Keep up the good work.
Wonderful work!
I added the much desired feature of adding the output of scripts by replacing the pasting lines with the following code:
# Put text in primary buffer for Shift+Insert pasting
if [ -x “$path” ]
then
echo -n `”$path”` | xsel -p -i
else
echo -n “$(cat “$path”)” | xsel -p -i
fi
# Put text in clipboard selection for apps like Firefox that
# insist on using the clipboard for all pasting
if [ -x “$path” ]
then
echo -n `”$path”` | xsel -p -i
else
echo -n “$(cat “$path”)” | xsel -b -i
fi
Now I can add the the following script as ‘date.sh’ in the ~/.texpander directory:
#!/bin/sh
date “+%F”
And also the script ‘time.sh’:
#!/bin/sh
date “+%T”
Just have to make them both executable:
chmod 750 ~/.texpander/date.sh
chmod 750 ~/.texpander/time.sh
And voila – after the hotkey and my selection I’ll get the current date / time inserted as desired (in iso format / 24h format).
Additional note: the following article proposes a similar solution, but in addition mentions the possibility to use ‘easybashgui’ as a way to show graphical display elements on all kinds of desktops – this could also be helpful for some other desktop environments:
http://www.linux-magazine.com/Issues/2014/162/Workspace-Text-Expander
Bravo, thank you!
It doesn’t paste anything in Linux Mint 19, xfce.
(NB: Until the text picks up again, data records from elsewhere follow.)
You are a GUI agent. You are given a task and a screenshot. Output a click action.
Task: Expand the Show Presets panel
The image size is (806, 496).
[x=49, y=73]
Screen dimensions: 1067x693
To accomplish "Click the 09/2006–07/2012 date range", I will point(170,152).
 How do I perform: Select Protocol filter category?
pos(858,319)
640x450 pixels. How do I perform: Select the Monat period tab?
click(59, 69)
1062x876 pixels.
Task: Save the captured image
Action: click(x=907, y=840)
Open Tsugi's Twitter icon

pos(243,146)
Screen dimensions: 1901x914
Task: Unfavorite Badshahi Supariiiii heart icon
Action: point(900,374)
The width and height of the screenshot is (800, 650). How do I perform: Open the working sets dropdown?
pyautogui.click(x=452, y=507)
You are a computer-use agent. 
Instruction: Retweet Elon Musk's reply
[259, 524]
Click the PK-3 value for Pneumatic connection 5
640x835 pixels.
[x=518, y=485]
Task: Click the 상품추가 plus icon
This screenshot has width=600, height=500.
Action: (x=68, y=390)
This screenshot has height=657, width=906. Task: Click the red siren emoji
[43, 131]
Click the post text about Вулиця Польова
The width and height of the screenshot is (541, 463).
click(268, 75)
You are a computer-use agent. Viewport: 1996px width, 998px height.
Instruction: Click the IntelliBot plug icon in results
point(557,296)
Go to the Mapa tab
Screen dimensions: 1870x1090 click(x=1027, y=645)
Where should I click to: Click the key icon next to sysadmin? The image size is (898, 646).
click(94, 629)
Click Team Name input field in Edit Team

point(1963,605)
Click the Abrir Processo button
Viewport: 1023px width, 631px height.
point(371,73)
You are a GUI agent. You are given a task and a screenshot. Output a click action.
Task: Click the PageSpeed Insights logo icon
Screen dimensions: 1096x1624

Popup comes up. Lets me select my shortcut,
then pastes nothing, or the current/previous contents of the clipboard.
Attempted pasting into xfce4-terminal
kate, text-editor, thunderbird new email, web browser.
(Incidentally, if you could write an install script, a good default keystroke would be ctrl-alt-v as it is rarely used, and is somewhat related to paste, (ctrl-v, or ctrl-shift-v)).
Looks like a good tool, but may be not working well for systems that have multiple bus routes to the clipboard like xfce uses its own thing, but will also use dbus. I noticed zenity throws an error when run from the command line :
Couldn’t register with accessibility bus: Did not receive a reply. Possible causes include: the remote application did not send a reply, the message bus security policy blocked the reply, the reply timeout expired, or the network connection was broken.
Never mind… I know why people may be having problems. You need a check at the beginning of the script that checks for:
xsel
xdotool
zenity
Probably something like:
which xsel
xseltest=$?
which xdotool
xdotooltest=$?
which zenity
zenitytest=$?
if (xseltest || xdotooltest || zenitytest ==1 ) {
echo “Please make sure that xsel, xdotool, and zenity are installed.”
exit 1
}
(Sorry if my syntax sucks, been awhile since I did bash programming)
If they don’t exist, throw an error and tell people what they need to install.
Also, the second xdo line adds extra line feeds. so single spaced items come out double spaced, if I get a chance I’ll play with your regex, and see if I can fix it.
Thanks for this feedback! With the current project I’m working on I’ve been using a MacBook Pro so I haven’t had a whole lot of time to update or work on Texpander. But, if you are able to add a fix/enhancement, let me know and issue a pull request on GitHub so I can incorporate your updates for everybody. Thanks again!
hi,
The tool is working great in email or text editor. But i was not able to get it running in pycharm.
Do you or anybody else know why?
Best regards
Markus
Trying to get it to work in Manjaro KDE.
I made my keyboard shortcut, and created the directory in Home.
When I run the shortcut, I can see in the file manager that the .sh file is selected, but when I type an abbreviation, it doesn’t get expanded.
If I run the .sh file in terminal, it brings up the abbreviations I created, and if I select an abbreviation, the output goes into the terminal — not into the application I am using.
Never mind, apparently there was some conflict with the recommended shortcut, and it seems that the conflict is unique to my system.
I set a different keyboard shortcut: Alt+Z and it works perfectly. Thanks for the great tool!